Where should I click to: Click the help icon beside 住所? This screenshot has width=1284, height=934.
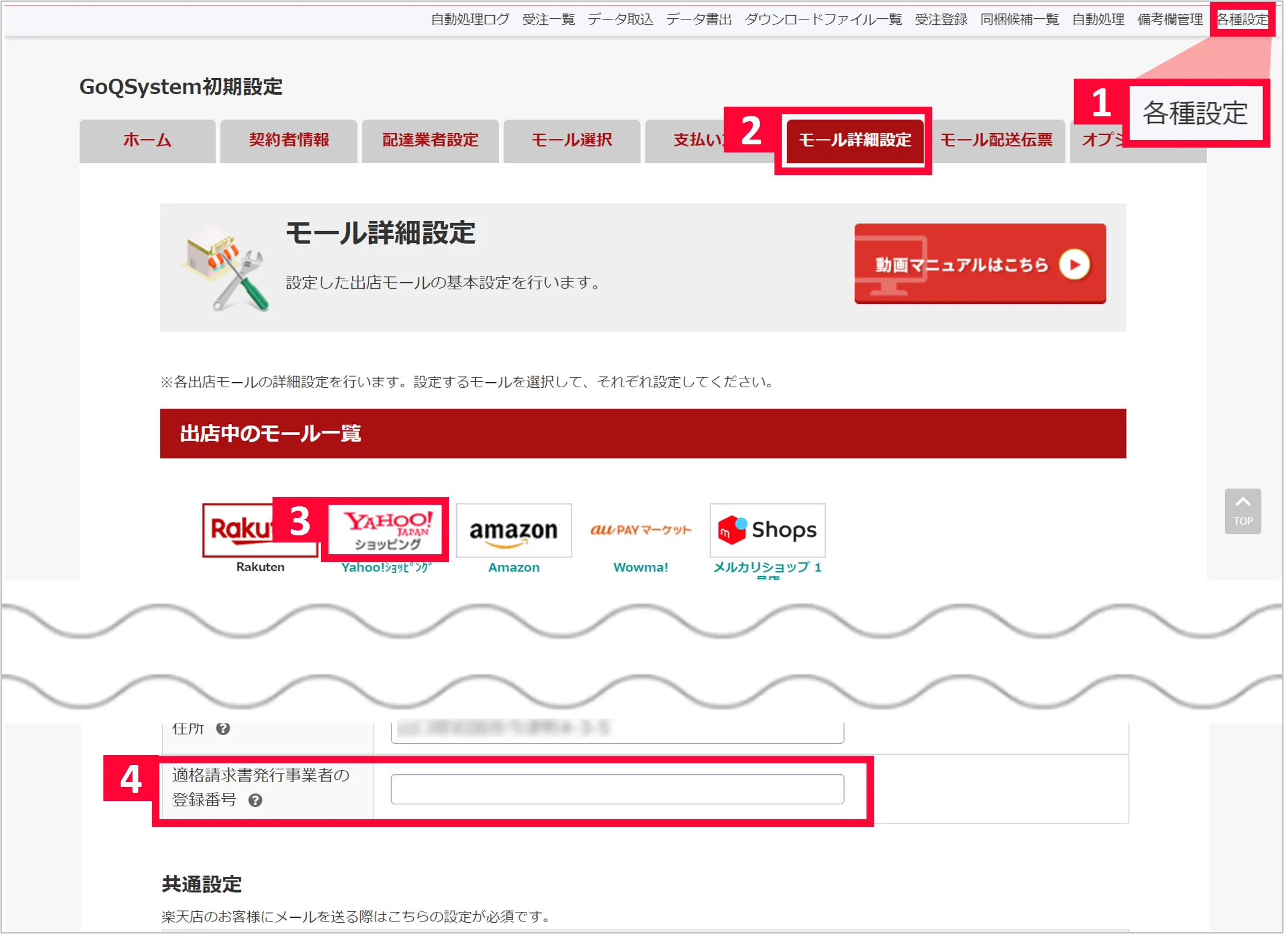[x=223, y=729]
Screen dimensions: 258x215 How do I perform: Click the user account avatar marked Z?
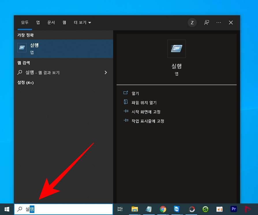tap(192, 23)
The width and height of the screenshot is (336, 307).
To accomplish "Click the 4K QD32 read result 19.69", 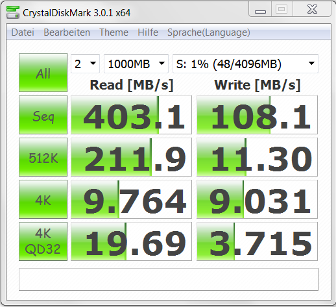I will click(131, 241).
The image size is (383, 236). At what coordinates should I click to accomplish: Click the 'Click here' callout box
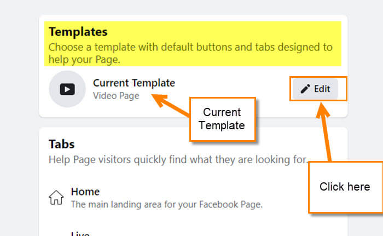click(x=345, y=187)
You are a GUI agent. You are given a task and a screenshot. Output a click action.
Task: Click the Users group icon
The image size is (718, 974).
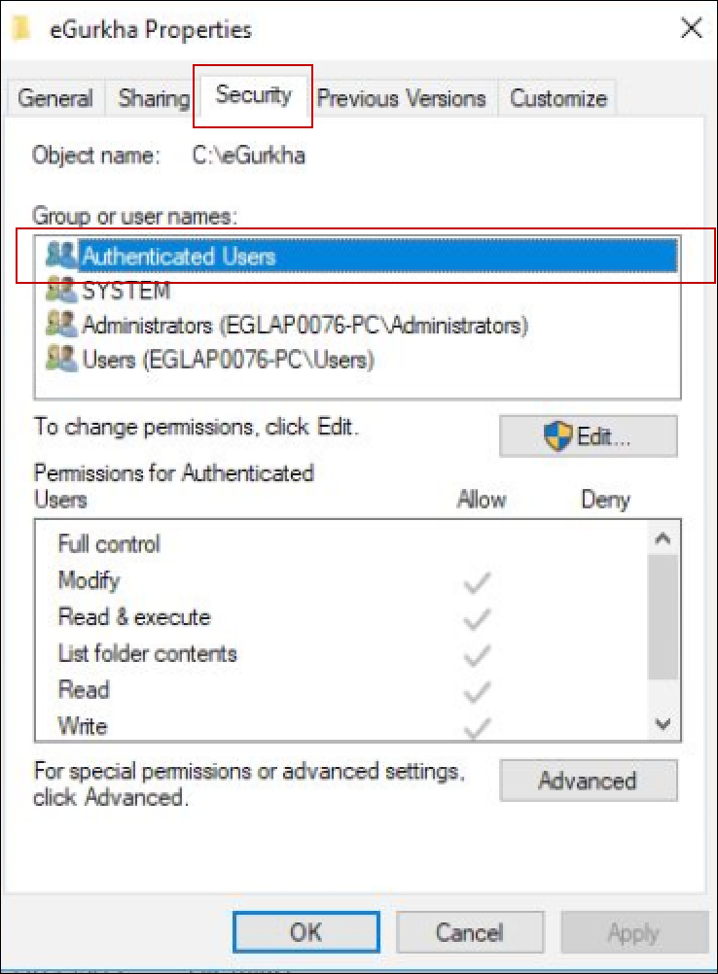61,359
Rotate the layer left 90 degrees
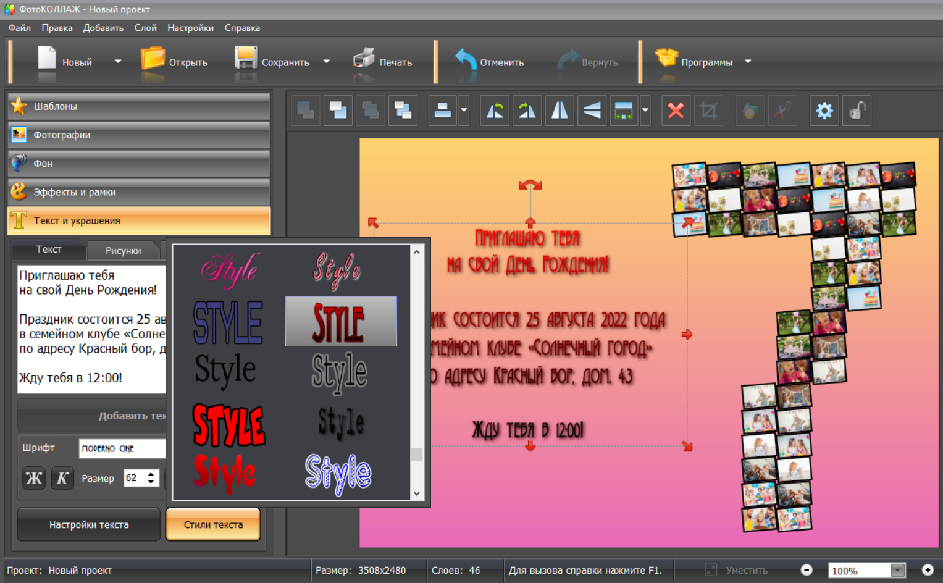Screen dimensions: 943x583 495,111
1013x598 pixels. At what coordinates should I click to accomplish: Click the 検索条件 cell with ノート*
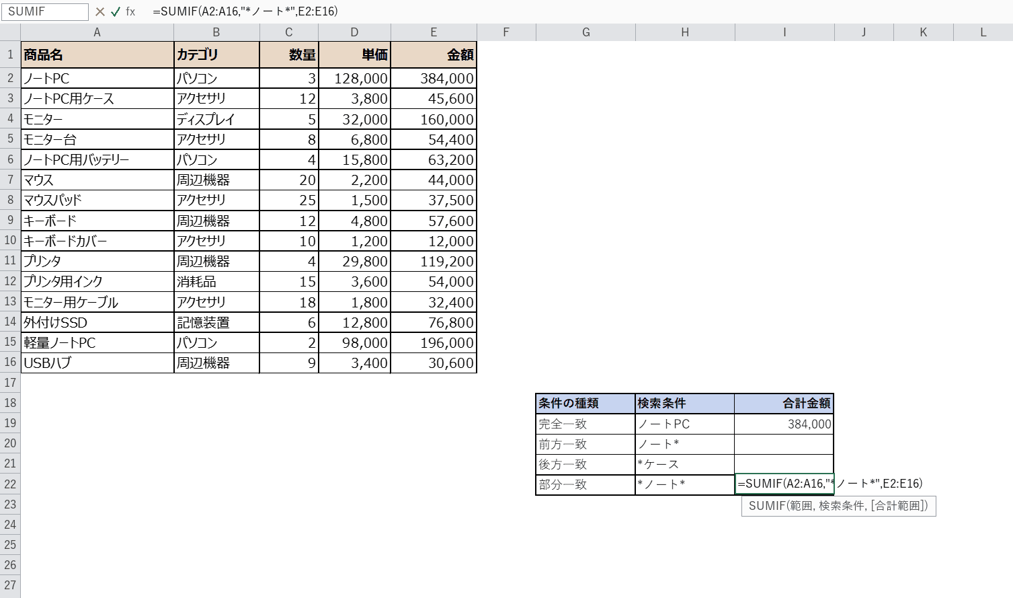coord(685,444)
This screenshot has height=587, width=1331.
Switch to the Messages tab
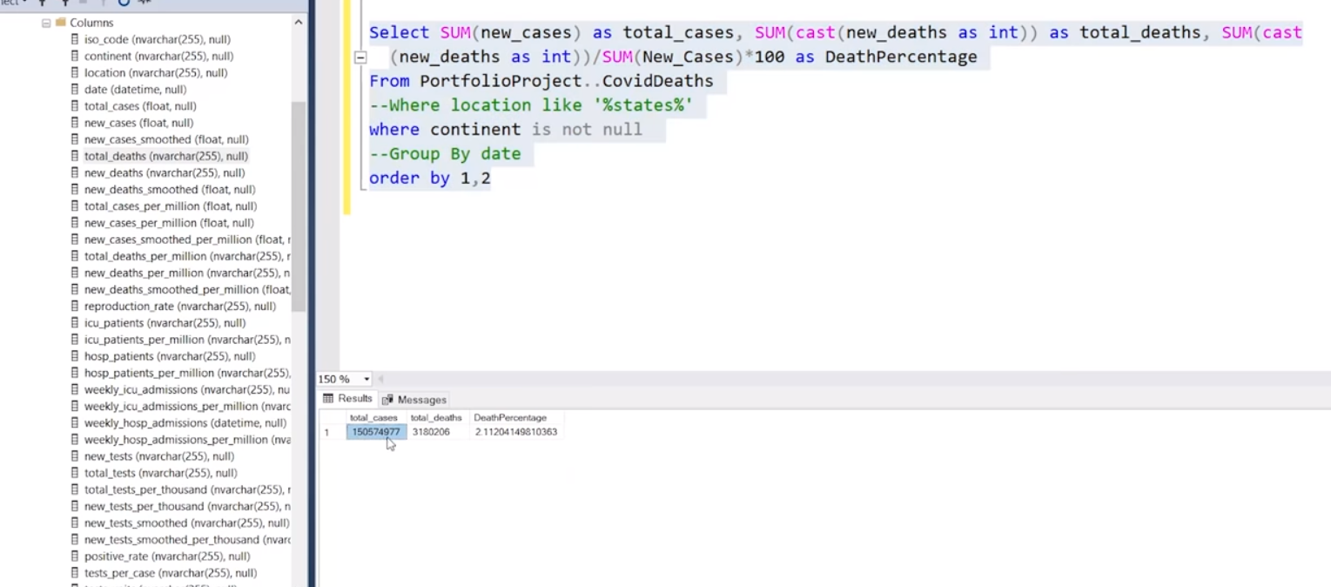(x=422, y=400)
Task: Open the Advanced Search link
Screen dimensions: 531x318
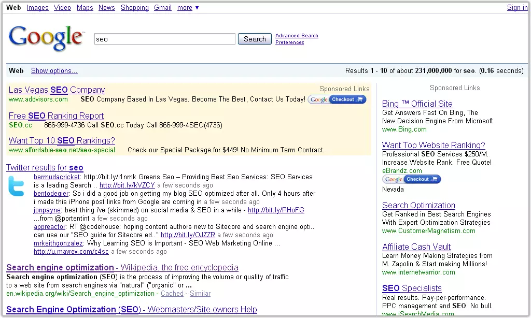Action: click(x=297, y=36)
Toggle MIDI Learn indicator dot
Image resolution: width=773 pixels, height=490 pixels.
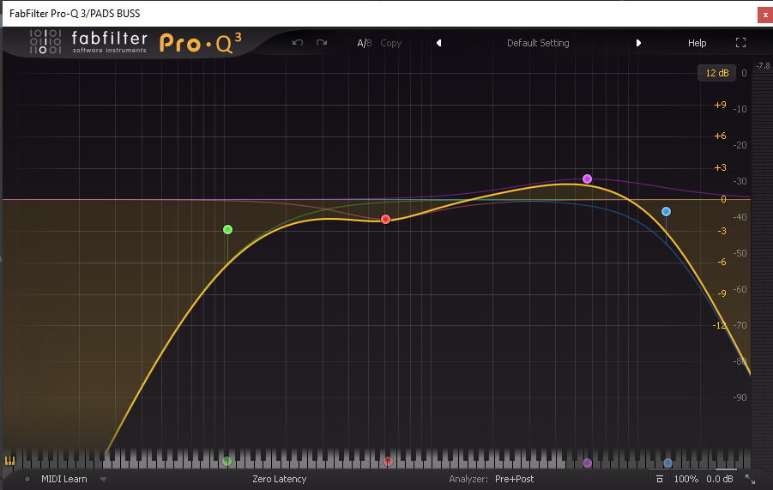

══════════════════════════════

*WHAT IS ASKED*
Which lines of the records contain the word "should"? List each of them in full.

*RESULT FOR THIS TASK*
Where should I click to: Click the help icon beside 住所? This screenshot has width=1284, height=934.
The image size is (383, 236). At what coordinates should I click to accomplish: Click the 'Click here' callout box
1013x598 pixels. At what coordinates should I click to accomplish: Click the 検索条件 cell with ノート*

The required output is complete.